A new bill from the Democrat side of the aisle in Washington, D.C. seeks to ban the sale, transfer, manufacture, and importation of military-style assault weapons and high-capacity magazines.

The push is coming from Senate Minority Leader Chuck Schumer (D-NY) and ranking member of the Senate Judiciary Committee Sen. Dianne Feinstein (D-CA), together with a host of their colleagues. While freely admitting the bill would not–could not–stop every mass shooting, Feinstein said in a statement that such efforts would at least begin to remove “weapons of war” from the streets.

“We’re introducing an updated Assault Weapons Ban for one reason: so that after every mass shooting with a military-style assault weapon, the American people will know that a tool to reduce these massacres is sitting in the Senate, ready for debate and a vote,” Feinstein said. “To those who say now isn’t the time, they’re right—we should have extended the original ban 13 years ago before hundreds more Americans were murdered with these weapons of war. To my colleagues in Congress, I say do your job.”
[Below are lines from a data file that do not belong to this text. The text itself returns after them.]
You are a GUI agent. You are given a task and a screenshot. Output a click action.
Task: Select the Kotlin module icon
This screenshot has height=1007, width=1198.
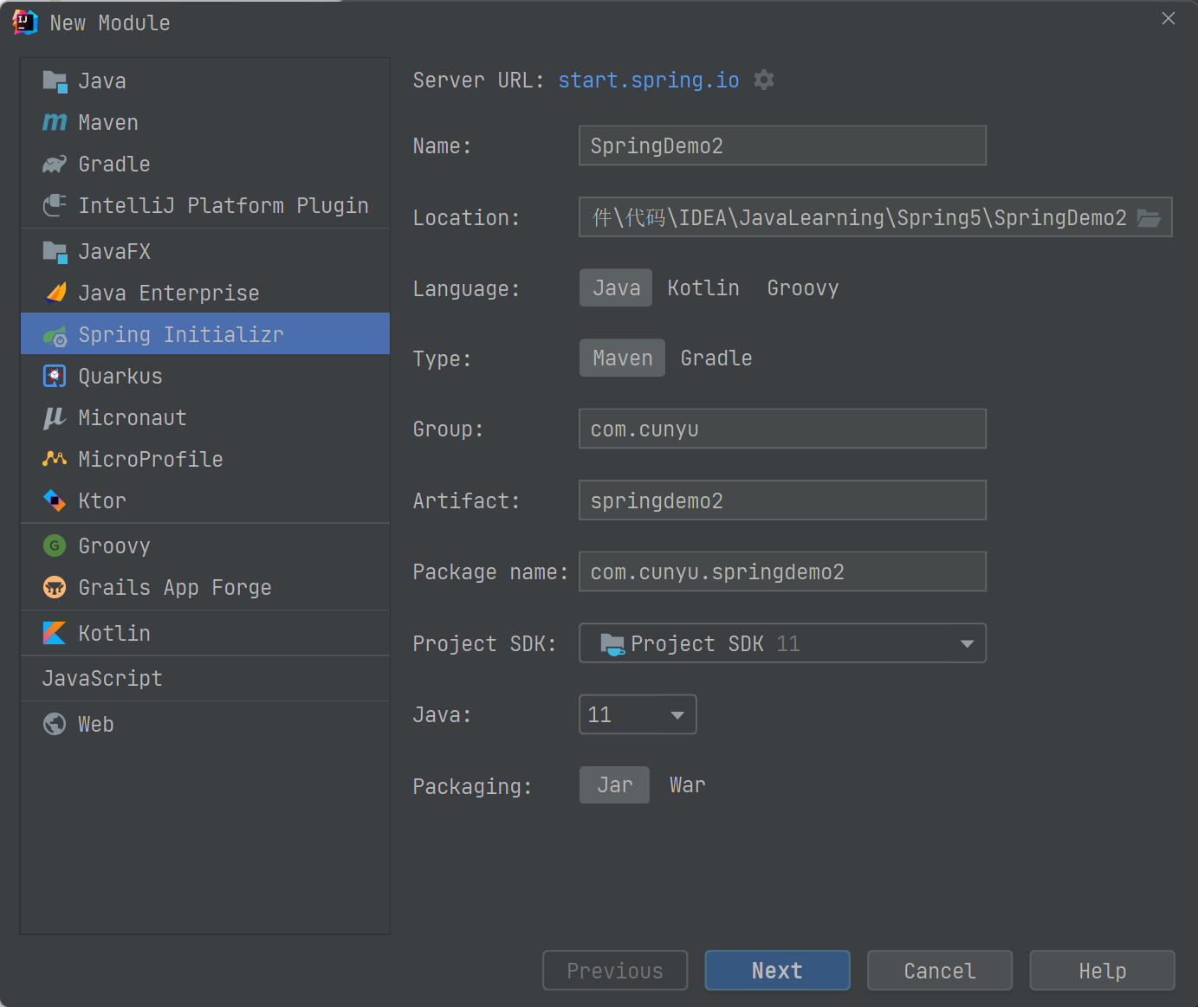pos(55,634)
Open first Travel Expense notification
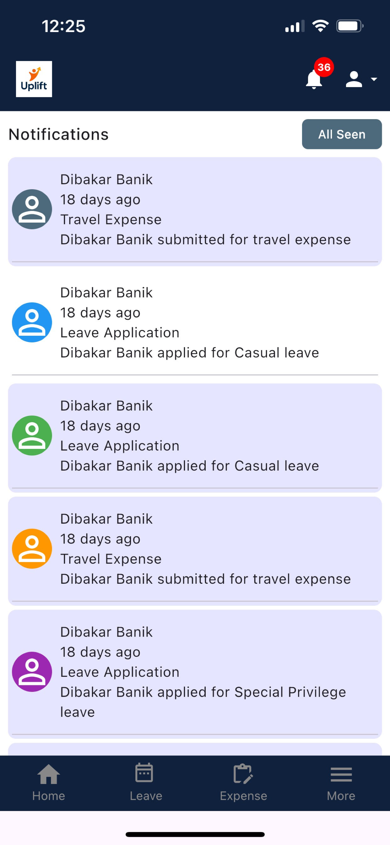This screenshot has width=390, height=845. click(195, 212)
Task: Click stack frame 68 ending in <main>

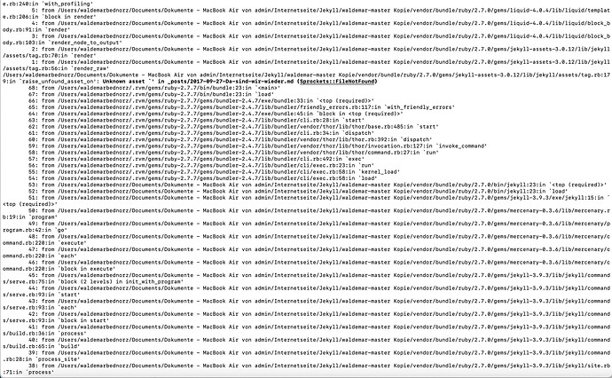Action: [x=153, y=88]
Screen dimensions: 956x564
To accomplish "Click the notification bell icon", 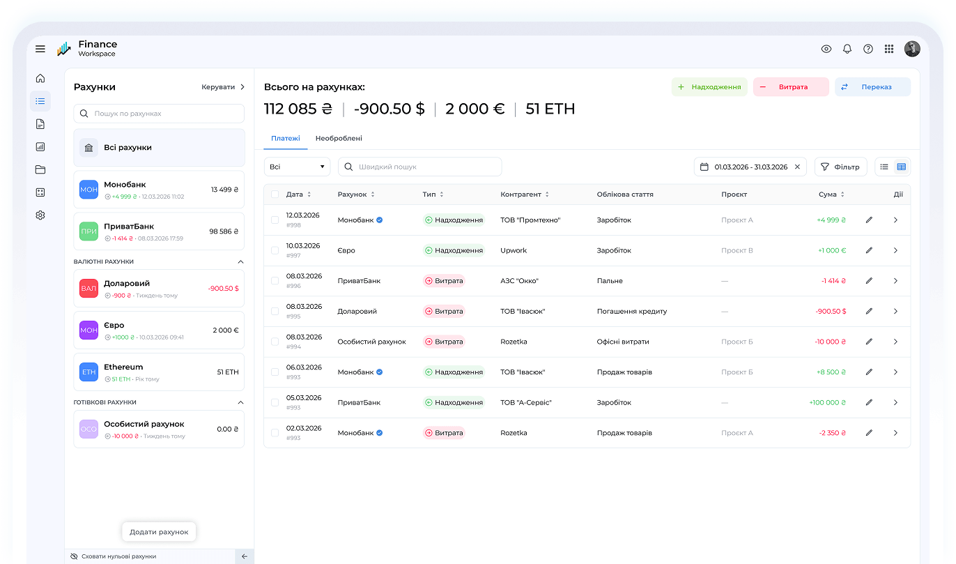I will [x=847, y=49].
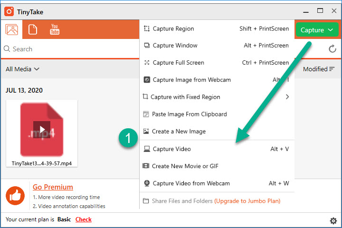Click the sort order icon next to Modified
This screenshot has height=228, width=342.
332,69
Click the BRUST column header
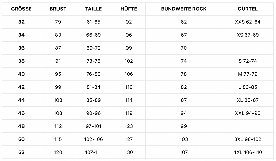The height and width of the screenshot is (161, 276). [x=58, y=9]
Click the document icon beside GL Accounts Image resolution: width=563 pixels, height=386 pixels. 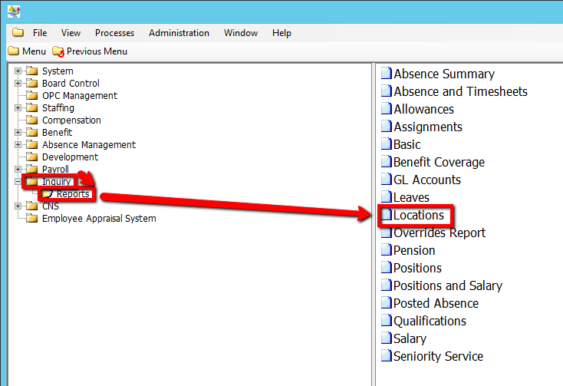[x=387, y=180]
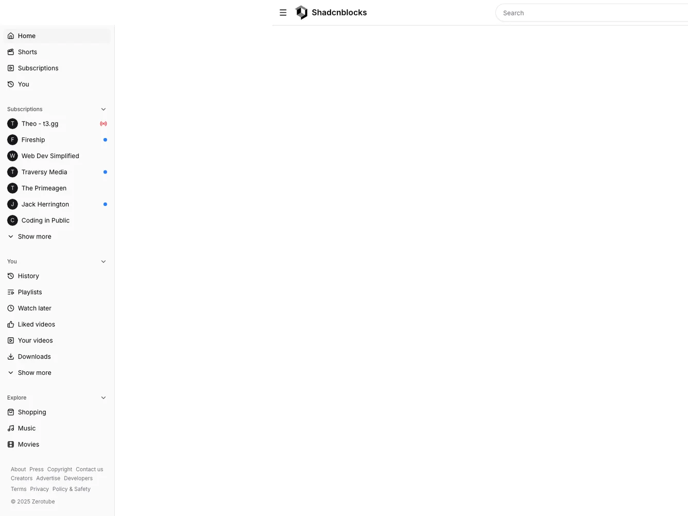Image resolution: width=688 pixels, height=516 pixels.
Task: Click the Shadcnblocks logo icon
Action: tap(301, 13)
Such mass shootings have been on the rise in recent years in the United States, including the shooting in an Aurora, Colorado movie theater that left 12 dead, the Sandy Hook Elementary School shooting that left 27 dead, and last year’s Pulse Nightclub shooting that left 49 dead. In October, a mass shooting at a concert in Las Vegas killed 58 people in attendance and, just last week, more than 20 people were killed at a church service in Sutherland Springs, Texas.

“And the numbers continue to grow,” Feinstein said. “Between 1988 and 1997, 125 were killed in 18 mass shootings. The next decade, 1998 to 2007, 171 were killed in 21 mass shootings. And over the last 10 years, 2008 to 2017, 437 were killed in 50 mass shootings.”
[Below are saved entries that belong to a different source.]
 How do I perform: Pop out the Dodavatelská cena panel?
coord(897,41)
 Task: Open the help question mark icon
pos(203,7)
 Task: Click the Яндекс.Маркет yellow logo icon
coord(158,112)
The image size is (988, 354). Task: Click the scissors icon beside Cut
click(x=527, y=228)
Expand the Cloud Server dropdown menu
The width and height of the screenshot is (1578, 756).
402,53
The bill purposefully exempts more than 2,200 guns for hunting, household defense, and recreation, while also leaving untouched all those newly banned weapons already lawfully owned. What it would do, in addition to the new bans previously mentioned, is require background checks on future sales, trades or gifting of assault rifles, require “grandfathered” in weapons to be stored in secure gun storage, prohibit transfer of high-capacity magazines, and ban outright bump-fire stocks that allow semi-automatic weapons to become fully automatic.